REQUIRED ACTION
Retype each line of the listing below, from the first through the one holding "Task: Select the 全期間 time range", with no other lines.

ENTRIES SUPPLIED
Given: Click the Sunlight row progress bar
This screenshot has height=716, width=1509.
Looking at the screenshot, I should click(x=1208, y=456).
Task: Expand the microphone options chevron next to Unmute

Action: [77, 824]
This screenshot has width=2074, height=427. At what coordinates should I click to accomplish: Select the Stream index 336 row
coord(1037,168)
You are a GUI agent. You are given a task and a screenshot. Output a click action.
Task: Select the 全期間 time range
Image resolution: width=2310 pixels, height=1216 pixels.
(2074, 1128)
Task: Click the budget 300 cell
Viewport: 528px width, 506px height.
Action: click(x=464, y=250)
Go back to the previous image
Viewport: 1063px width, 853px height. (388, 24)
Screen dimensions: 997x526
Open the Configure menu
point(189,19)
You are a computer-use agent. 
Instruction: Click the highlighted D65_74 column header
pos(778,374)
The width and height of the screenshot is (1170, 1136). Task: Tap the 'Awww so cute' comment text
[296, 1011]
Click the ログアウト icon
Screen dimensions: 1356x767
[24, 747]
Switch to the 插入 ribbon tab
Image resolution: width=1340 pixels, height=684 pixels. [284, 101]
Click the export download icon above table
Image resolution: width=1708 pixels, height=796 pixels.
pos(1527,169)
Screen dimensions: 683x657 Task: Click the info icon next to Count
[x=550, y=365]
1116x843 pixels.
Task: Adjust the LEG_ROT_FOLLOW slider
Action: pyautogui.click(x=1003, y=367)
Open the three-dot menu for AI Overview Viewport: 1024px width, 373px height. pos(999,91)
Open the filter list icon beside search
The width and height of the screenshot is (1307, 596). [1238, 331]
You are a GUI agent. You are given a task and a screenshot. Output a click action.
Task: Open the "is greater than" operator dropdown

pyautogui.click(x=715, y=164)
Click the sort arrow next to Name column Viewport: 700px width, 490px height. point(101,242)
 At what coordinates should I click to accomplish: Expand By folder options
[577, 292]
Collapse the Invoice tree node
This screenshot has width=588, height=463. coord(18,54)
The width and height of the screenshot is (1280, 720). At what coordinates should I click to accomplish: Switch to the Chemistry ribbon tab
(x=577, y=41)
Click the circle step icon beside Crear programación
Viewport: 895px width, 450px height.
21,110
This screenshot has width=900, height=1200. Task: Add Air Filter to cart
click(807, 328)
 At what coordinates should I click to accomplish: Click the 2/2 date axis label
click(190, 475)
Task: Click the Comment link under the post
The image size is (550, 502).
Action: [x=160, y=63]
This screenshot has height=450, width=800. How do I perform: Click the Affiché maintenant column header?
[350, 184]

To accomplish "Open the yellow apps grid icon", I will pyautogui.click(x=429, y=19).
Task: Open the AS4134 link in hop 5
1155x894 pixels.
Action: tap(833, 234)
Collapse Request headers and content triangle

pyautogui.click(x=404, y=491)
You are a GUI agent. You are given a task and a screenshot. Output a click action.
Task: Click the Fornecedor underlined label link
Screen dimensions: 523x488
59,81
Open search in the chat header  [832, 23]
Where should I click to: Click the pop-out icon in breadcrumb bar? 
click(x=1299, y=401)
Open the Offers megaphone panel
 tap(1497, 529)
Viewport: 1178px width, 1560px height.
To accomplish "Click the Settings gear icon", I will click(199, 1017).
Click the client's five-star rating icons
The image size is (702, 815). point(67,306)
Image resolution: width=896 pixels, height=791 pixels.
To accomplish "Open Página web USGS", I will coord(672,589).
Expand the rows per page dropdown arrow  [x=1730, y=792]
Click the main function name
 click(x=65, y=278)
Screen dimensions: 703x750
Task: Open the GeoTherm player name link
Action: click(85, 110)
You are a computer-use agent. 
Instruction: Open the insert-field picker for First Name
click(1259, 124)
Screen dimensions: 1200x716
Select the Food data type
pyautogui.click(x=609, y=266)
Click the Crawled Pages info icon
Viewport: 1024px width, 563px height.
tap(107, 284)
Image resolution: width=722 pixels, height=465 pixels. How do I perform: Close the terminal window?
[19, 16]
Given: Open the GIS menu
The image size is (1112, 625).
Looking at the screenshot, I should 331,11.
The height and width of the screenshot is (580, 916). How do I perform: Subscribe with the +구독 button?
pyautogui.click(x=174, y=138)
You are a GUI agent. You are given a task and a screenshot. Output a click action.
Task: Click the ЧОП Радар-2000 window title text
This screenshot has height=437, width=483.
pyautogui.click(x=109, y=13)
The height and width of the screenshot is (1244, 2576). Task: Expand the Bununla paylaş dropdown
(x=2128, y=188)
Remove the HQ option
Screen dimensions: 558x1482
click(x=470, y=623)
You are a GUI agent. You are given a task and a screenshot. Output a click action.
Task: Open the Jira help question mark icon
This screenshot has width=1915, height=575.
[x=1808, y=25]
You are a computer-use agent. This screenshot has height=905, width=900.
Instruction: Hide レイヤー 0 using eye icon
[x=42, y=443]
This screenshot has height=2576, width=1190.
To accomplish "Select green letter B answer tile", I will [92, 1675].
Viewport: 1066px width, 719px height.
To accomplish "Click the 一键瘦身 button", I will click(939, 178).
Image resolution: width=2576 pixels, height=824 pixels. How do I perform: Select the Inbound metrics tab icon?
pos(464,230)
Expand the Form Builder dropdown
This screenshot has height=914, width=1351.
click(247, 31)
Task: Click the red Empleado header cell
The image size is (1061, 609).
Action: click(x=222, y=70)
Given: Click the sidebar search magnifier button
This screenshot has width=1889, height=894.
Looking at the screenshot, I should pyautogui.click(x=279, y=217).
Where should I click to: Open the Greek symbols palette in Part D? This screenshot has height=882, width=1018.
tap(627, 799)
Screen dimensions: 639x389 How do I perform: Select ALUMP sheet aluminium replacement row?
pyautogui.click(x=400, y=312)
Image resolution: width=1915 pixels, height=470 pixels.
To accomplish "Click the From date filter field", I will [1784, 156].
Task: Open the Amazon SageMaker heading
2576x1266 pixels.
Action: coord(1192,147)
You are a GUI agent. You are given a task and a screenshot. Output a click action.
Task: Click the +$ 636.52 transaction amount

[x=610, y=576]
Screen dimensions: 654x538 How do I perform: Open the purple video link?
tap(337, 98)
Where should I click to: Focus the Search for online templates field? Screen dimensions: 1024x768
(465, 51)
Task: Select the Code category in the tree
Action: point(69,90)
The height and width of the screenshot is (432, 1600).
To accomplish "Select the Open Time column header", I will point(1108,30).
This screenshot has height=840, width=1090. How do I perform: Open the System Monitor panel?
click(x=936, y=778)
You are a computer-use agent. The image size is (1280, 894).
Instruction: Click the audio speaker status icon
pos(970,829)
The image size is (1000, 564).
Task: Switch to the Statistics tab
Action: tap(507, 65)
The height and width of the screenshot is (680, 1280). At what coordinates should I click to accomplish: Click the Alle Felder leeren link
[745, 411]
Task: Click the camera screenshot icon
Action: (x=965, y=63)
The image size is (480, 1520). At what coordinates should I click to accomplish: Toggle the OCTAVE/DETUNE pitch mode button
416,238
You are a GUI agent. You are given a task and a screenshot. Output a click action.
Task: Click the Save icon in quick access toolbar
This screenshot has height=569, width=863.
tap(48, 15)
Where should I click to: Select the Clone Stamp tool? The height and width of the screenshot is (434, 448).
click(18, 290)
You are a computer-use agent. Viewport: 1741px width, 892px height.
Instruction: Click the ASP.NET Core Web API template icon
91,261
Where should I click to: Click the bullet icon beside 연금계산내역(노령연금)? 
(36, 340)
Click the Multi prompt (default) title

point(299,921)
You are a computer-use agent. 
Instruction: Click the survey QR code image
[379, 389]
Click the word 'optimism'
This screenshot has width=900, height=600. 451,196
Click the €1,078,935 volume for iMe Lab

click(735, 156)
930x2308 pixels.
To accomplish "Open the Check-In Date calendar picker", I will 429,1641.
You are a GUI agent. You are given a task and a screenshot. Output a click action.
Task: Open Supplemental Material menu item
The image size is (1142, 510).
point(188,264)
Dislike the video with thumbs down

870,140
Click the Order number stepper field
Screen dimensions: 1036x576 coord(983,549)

YOUR RESPONSE
Given: Click the Sunlight row progress bar
This screenshot has height=716, width=1509.
Looking at the screenshot, I should click(x=1208, y=456).
Task: Expand the microphone options chevron next to Unmute

Action: [77, 824]
This screenshot has width=2074, height=427. At what coordinates should I click to accomplish: Select the Stream index 336 row
coord(1037,168)
You are a GUI agent. You are given a task and a screenshot. Output a click action.
Task: Select the 全期間 time range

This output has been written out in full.